**TASK DIRECTIONS:** Only the lines from the one containing "Screen dimensions: 513x382" through the end of the entries are wanted, retyped exactly and without pictures.

.....

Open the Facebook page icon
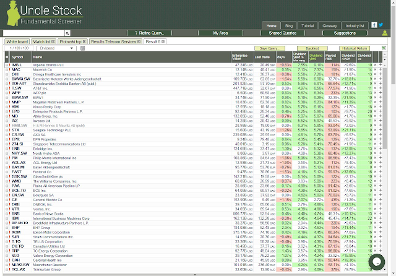This screenshot has height=276, width=396. click(374, 25)
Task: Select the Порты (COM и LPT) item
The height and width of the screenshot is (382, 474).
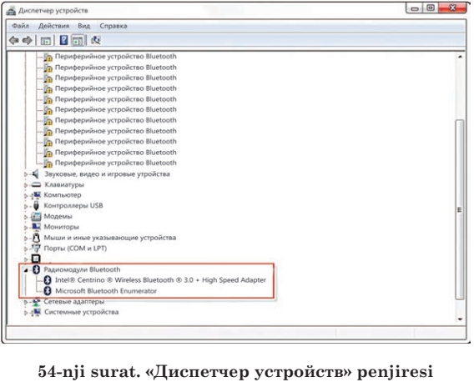Action: point(75,248)
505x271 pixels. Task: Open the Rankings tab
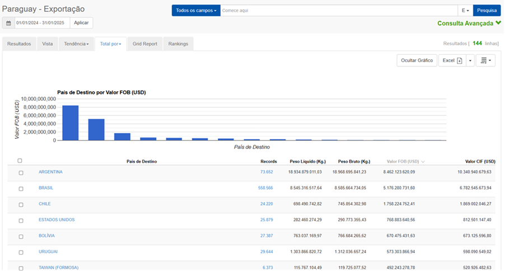[x=178, y=44]
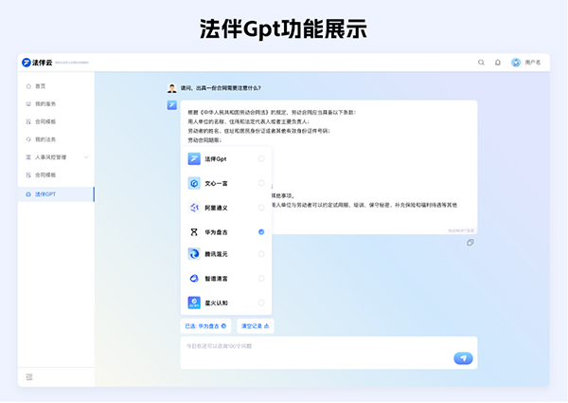This screenshot has height=403, width=568.
Task: Copy the answer using the copy icon
Action: pos(470,242)
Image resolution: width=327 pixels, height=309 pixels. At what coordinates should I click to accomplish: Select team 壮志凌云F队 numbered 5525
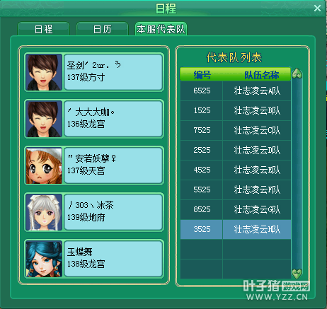point(236,190)
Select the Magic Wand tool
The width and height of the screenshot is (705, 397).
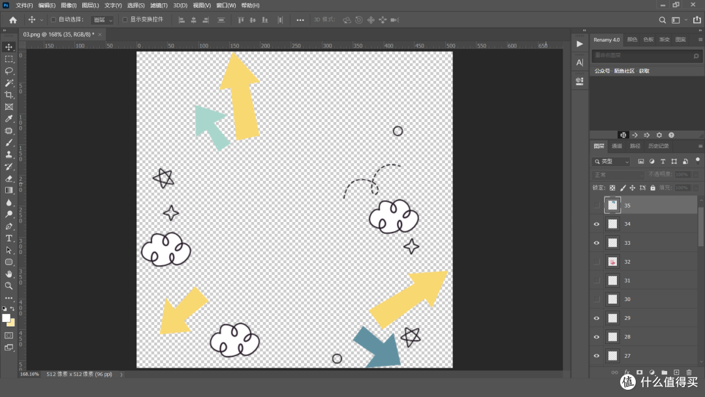click(9, 83)
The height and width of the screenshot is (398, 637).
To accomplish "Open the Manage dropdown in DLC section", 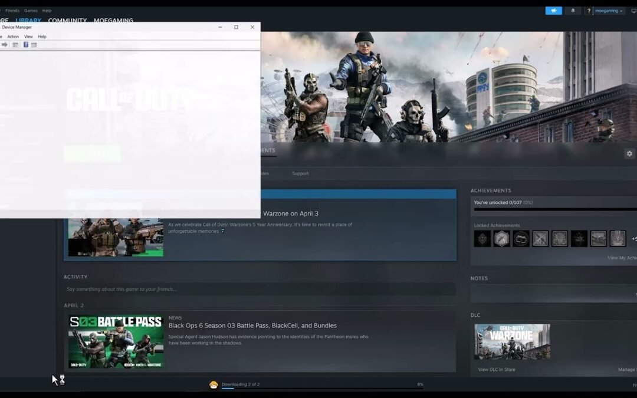I will pyautogui.click(x=628, y=369).
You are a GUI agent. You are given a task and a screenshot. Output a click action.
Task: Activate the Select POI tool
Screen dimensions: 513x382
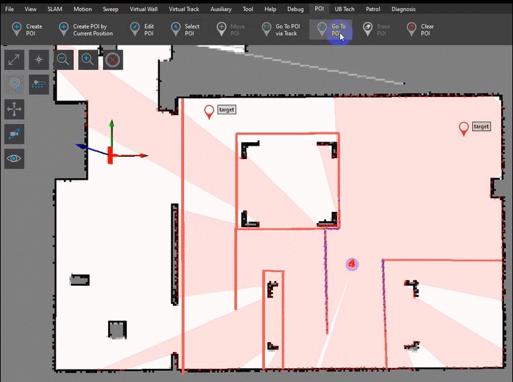(x=185, y=29)
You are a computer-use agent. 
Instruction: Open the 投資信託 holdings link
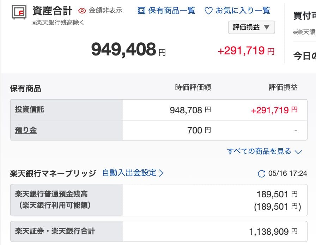pos(29,110)
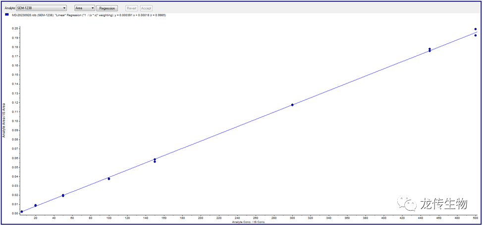The width and height of the screenshot is (483, 225).
Task: Expand the Area selection dropdown
Action: coord(84,8)
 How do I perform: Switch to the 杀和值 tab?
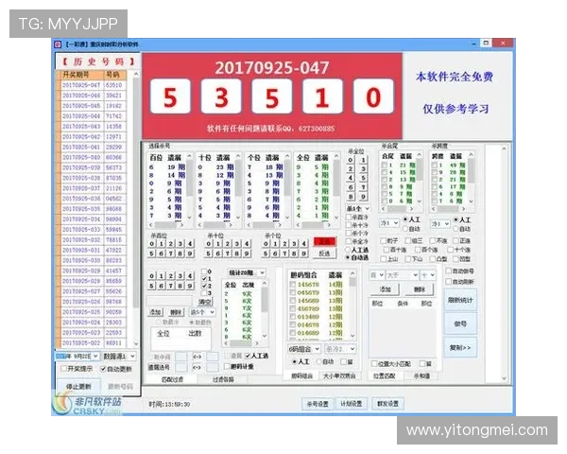click(421, 375)
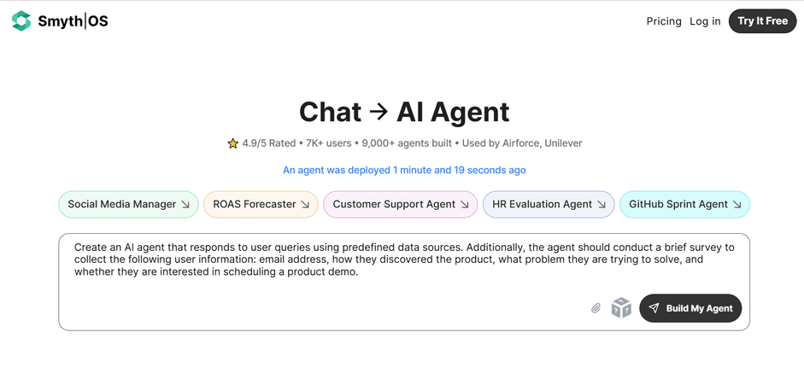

.....

**SOLUTION TO THIS TASK:**
Screen dimensions: 513x382
(x=185, y=29)
You are a computer-use agent. 
Instruction: Open the 投資信託 holdings link
pos(29,110)
The width and height of the screenshot is (483, 225).
Task: Expand the Area selection dropdown
Action: coord(84,8)
 How do I perform: Switch to the 杀和值 tab?
click(421, 375)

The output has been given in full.